Data provided:
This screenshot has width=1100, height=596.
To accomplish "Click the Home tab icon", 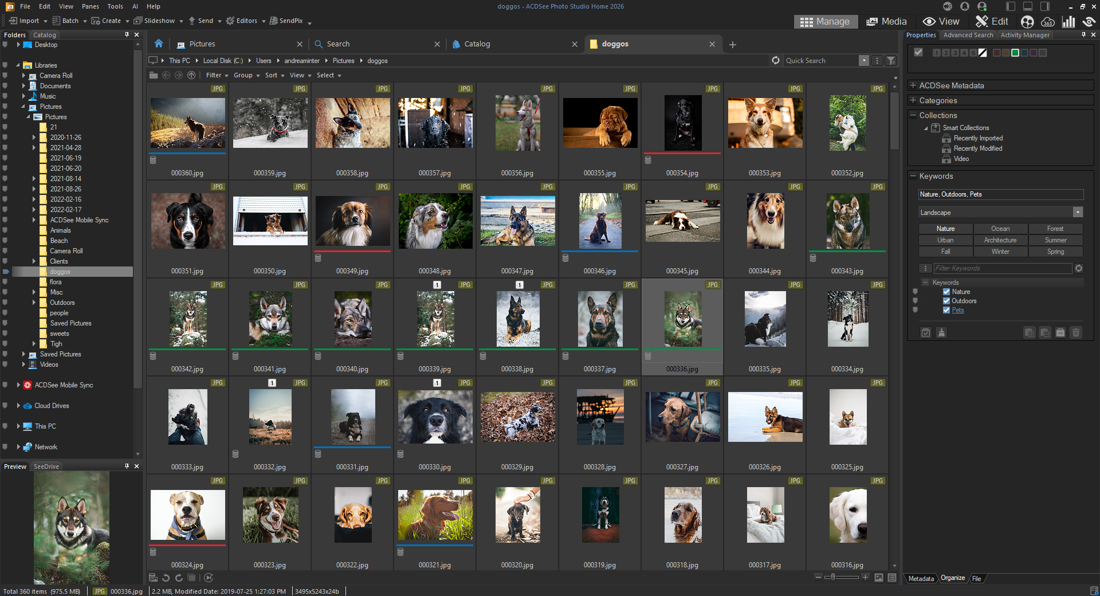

...

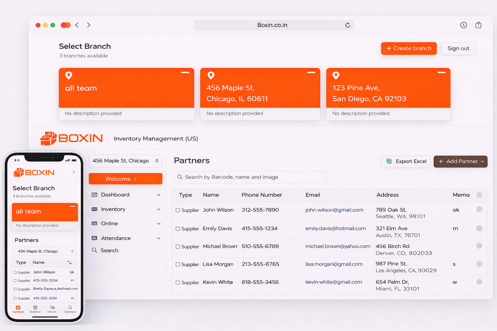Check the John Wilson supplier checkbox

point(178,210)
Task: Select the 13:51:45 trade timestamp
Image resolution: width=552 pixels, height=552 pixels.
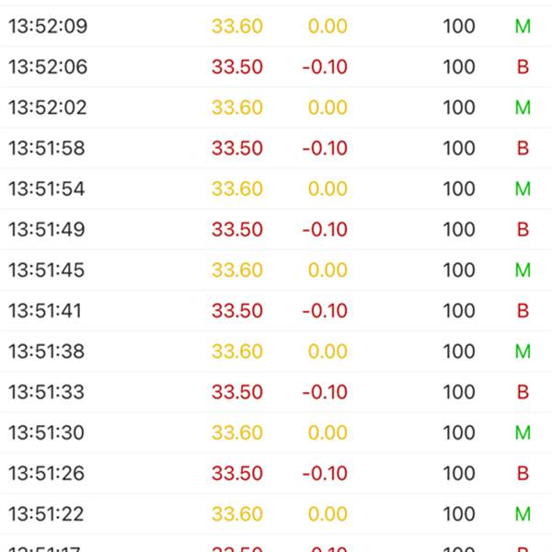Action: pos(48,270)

* * *

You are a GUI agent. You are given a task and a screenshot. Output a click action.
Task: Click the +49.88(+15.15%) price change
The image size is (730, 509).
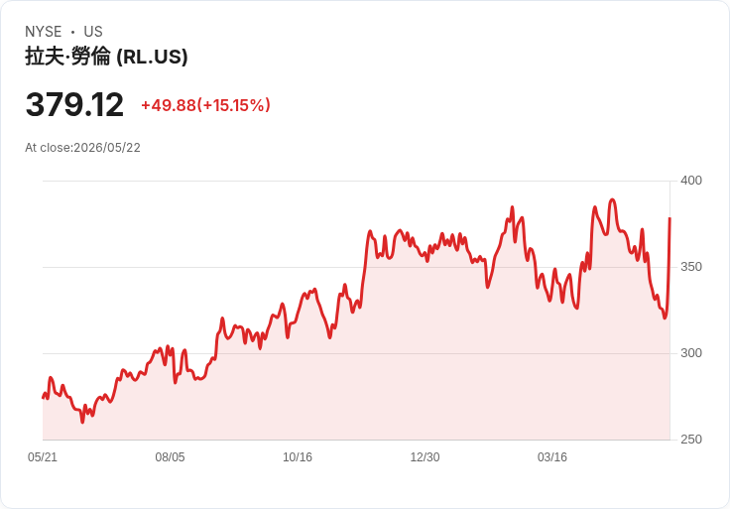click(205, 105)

Goal of the exercise:
Report how many lines above contain the string "screenshot". Please write the number only.

Solved exercise:
2